3-(2-Furylmethyl)-2,5-dimethylpyrazine (2n): yellow oil; 1H NMR (300 MHz, CDCl3) δ 8.23 (s, 1H), 7.31 (d, 1H, J = 1.1 Hz), 6.28 (d, 1H, J = 1.5 Hz), 6.00 (d, 1H, J = 3.1 Hz), 4.16 (s, 2H), 2.53 (s, 3H), 2.51 (s, 3H); 13C NMR (75 MHz, CDCl3) δ 151.7, 150.6, 150.4, 149.4, 141.9, 141.7, 110.4, 106.7, 35.0, 21.3, 21.1; GCMS m/z (% rel. intensity) 188 (M+, 80), 159 (100), 145 (15), 91 (10), 81 (36); HRMS (ESI): Calcd. for C11H17N2O [M + H]+: 189.1022; found: 189.1017.
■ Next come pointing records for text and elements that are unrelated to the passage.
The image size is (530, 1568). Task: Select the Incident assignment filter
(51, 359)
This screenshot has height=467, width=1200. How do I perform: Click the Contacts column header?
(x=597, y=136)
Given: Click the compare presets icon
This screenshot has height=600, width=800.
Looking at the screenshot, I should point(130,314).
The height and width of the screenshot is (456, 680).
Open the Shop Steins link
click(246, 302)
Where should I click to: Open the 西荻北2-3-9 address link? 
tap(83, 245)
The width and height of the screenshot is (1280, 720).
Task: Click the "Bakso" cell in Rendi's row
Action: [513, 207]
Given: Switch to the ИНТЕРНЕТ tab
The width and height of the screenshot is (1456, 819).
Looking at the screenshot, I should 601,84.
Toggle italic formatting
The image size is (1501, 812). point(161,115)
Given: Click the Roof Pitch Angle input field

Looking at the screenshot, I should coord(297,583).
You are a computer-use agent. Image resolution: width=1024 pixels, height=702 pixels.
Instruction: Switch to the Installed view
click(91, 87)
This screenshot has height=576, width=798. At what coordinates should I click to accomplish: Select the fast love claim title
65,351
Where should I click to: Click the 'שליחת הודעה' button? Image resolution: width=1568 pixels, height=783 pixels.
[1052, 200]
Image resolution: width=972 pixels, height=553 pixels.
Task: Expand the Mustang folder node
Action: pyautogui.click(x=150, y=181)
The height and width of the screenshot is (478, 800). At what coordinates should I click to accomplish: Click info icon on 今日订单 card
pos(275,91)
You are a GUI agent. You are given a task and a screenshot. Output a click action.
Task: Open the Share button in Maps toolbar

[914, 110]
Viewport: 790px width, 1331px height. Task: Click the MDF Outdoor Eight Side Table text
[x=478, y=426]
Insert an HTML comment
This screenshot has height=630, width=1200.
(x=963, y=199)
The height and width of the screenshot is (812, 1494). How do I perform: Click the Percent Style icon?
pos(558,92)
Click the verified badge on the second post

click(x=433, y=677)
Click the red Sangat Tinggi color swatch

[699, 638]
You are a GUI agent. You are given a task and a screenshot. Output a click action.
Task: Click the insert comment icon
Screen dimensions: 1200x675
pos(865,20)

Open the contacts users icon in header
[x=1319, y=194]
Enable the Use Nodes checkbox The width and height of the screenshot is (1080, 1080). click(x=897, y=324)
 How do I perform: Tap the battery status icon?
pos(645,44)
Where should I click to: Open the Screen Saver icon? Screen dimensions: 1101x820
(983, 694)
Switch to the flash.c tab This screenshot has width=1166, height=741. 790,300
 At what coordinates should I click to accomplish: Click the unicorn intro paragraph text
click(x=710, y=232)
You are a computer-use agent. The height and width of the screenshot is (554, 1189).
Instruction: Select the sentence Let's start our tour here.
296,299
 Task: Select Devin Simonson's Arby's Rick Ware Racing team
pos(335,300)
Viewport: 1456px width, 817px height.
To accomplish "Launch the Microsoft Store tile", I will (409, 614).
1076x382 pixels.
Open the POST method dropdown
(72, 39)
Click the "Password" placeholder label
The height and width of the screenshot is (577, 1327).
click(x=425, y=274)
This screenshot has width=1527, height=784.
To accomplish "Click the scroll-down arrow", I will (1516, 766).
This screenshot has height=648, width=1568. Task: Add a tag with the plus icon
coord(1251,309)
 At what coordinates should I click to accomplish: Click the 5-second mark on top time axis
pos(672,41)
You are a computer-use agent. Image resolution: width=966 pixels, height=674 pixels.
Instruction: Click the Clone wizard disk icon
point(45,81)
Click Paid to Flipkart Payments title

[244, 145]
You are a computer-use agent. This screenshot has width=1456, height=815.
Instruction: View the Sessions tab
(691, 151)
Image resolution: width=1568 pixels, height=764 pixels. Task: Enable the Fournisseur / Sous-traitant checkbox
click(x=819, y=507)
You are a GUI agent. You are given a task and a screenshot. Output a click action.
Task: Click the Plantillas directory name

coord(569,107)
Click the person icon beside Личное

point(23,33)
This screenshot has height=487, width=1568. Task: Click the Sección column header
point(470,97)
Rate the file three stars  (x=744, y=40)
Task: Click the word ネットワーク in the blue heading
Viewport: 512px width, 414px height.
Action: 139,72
2,5-Dimethyl-3-(2-thienylmethyl)pyrazine (2o): yellow oil; 1H NMR (300 MHz, CDCl3) δ 8.22 (s, 1H), 7,13 (d, 1H, J = 6.5 Hz), 6.90 (dd, 1H, J = 3.4 Hz, 5.1 Hz), 6.78 (m, 1H), 4.32 (s, 2H), 2.52 (s, 6H); 13C NMR (75 MHz, CDCl3) δ 152.1, 150.4, 149.0, 141.8, 140.4, 126.8, 125.4, 124.3, 36.2, 21.3, 21.1; GCMS m/z (% rel. intensity) 204 (100), 189 (15), 171 (30), 159 (35), 97 (95), 80 (9), 53 (16); HRMS (ESI): Calcd. for C11H13N2S [M + H]+: 205.0794; found: 205.0790.

4. Conclusions

In summary, we have developed a cascade annulation of propargyl amine with aldehydes approach to 3-substituted 2,5-dimethylpyrazines in high yields catalyzed by Au(PPh2Cy)Cl, which involves the intermolecular hydroamination and intramolecular cyclic hydroamination, as well as the dehydration reaction. The present work has developed the application of propargyl amines in the synthesis of nitrogen-containing heterocycles with the advantages of readily accessible starting materials and high atom-efficiency.